First is that obtaining yield that outperforms stETH regularly or consistently is going to be very difficult, especially after the merge of ETH1 and ETH2, and the expected deflation of the ETH token. And especially if the aim is the benchmark for High Risk investments is stETH +10%. I am afraid that the mutual may end up taking too many risks. For example, I am not sure whether the target should be 25% allocation for investments in which the benchmark is ‘only’ 10% above stETH but max drawdown is 50%. That sounds too risky.

In my opinion, the strategies should be as simple as possible, and maybe just changing the weight between DAI and ETH following the main market trends, tracked by moving averages, can be extremely profitable.

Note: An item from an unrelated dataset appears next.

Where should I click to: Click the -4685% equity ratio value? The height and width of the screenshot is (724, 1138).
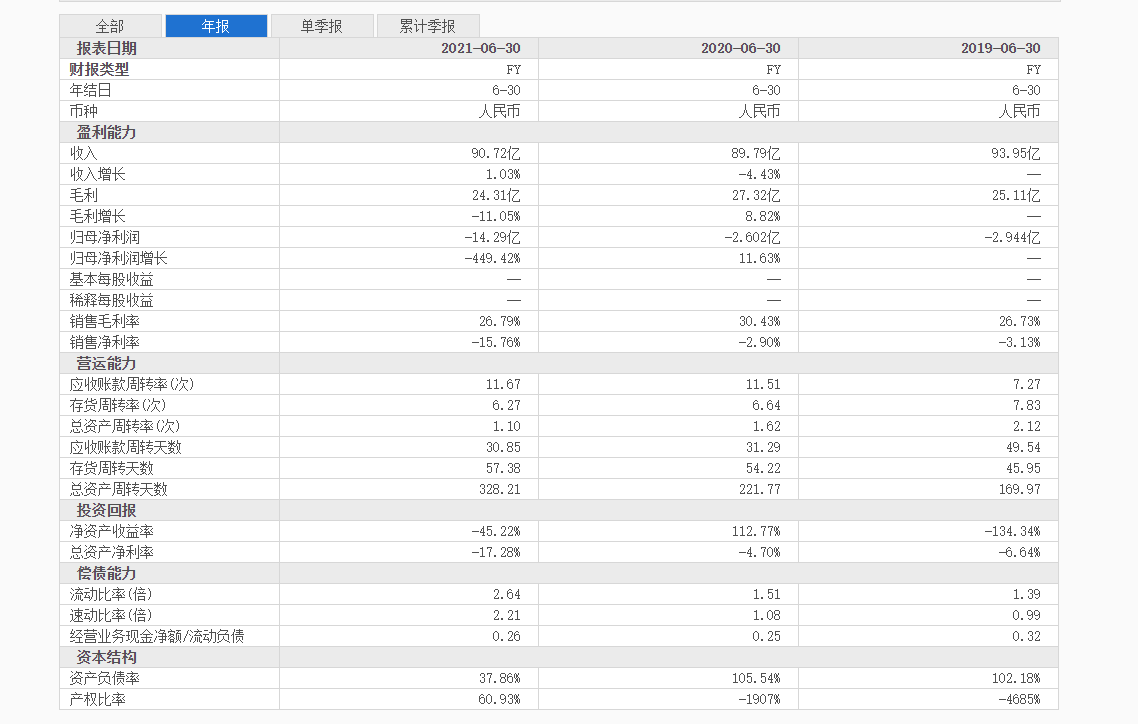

Also, in the current situation in which wNXM is trading below book value, I think it would make a lot of sense to buy as much as wNXM as possible, until the price of wNXM matches book value, and if possible, I would like to see a proposal from the investment hub to approve this asap, since we don’t know how long this situation will last. This would be basically free money for the mutual, and could improve the price of the wNXM token, getting it closer to the value of NXM, which would also improve the perception of the mutual. It will not look ‘healthy’, as long as we have this discrepancy.